Lactolanda: cuando la cultura vale tanto como la tecnología
Entré pensando que iba a ver una fábrica. Y salí con varios “enseñajes” (como decimos en DENDE) que no esperaba.
Te cuento. En 1979, los fundadores de Lactolanda (un grupo de colonos menonitas) pagaron por unas tierras que no eran las que habían elegido originalmente.
Se sintieron estafados. Pasó el tiempo y resultó que las tierras que habían comprado eran las más productivas de la zona. Ese fue el comienzo de todo.
La tecnología en ese lugar impresiona. En toda la planta, no vimos equipos dedicados exclusivamente a la limpieza. Y sin embargo, todo estaba impecable. Porque cada trabajador es responsable de mantener limpio su propio espacio. No estábamos viendo solo una fábrica eficiente. Estábamos viendo una cultura.
Y donde otros ven desechos, ellos ven oportunidades. Por ejemplo, el suero del queso se convierte en nuevos productos y biofertilizantes. Nada se pierde. Todo se valoriza.
• En 2009 levantaron la primera planta de leche en polvo del Paraguay.
• En 2012 realizaron su primera exportación.
Y hoy, esa visión sostenida en el tiempo se traduce en esto:
+1.000.000 litros de leche procesados cada día.
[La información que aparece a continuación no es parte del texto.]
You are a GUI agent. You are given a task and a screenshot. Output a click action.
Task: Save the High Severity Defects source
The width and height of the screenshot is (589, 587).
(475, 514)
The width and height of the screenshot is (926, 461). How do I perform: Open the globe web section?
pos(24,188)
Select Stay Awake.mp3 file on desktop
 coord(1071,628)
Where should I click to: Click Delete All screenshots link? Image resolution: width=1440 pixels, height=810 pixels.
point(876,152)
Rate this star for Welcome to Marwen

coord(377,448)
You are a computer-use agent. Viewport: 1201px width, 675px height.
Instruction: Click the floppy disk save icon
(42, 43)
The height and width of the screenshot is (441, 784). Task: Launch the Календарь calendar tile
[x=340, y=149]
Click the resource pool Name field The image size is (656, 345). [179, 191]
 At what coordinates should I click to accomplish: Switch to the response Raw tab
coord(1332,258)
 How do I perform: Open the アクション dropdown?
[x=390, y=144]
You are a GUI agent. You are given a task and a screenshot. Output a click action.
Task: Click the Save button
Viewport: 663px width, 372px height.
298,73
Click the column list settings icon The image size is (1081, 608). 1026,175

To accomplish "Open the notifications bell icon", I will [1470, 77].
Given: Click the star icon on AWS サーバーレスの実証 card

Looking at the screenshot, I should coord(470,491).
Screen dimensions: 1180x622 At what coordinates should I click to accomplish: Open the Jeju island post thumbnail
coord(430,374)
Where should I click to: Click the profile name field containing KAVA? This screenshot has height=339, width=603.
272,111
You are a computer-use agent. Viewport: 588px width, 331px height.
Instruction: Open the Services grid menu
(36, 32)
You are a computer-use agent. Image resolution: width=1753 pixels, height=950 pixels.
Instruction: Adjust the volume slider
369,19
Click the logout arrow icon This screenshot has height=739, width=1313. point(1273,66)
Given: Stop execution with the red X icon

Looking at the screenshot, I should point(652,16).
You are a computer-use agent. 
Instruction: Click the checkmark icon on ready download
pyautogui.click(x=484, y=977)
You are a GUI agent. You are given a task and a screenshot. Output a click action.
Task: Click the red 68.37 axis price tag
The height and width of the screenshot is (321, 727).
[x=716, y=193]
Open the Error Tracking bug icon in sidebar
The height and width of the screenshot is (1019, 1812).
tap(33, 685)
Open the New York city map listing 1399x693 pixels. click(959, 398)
+50% de toda la leche del país pasa por acá.
+30 mercados conquistados en el mundo.
+1.000 colaboradores directos.
+10.000 indirectos.
A veces elegimos el camino que creemos es el correcto y aun así las cosas no salen como esperábamos. Lactolanda me recordó que lo importante no es si el camino salió como lo planeaste. 𝐒𝐢𝐧𝐨 𝐜𝐨́𝐦𝐨 𝐝𝐞𝐜𝐢𝐝𝐢𝐬𝐭𝐞 𝐜𝐚𝐦𝐢𝐧𝐚𝐫𝐥𝐨.
Y a veces, justamente ahí, empieza la mejor parte de la historia.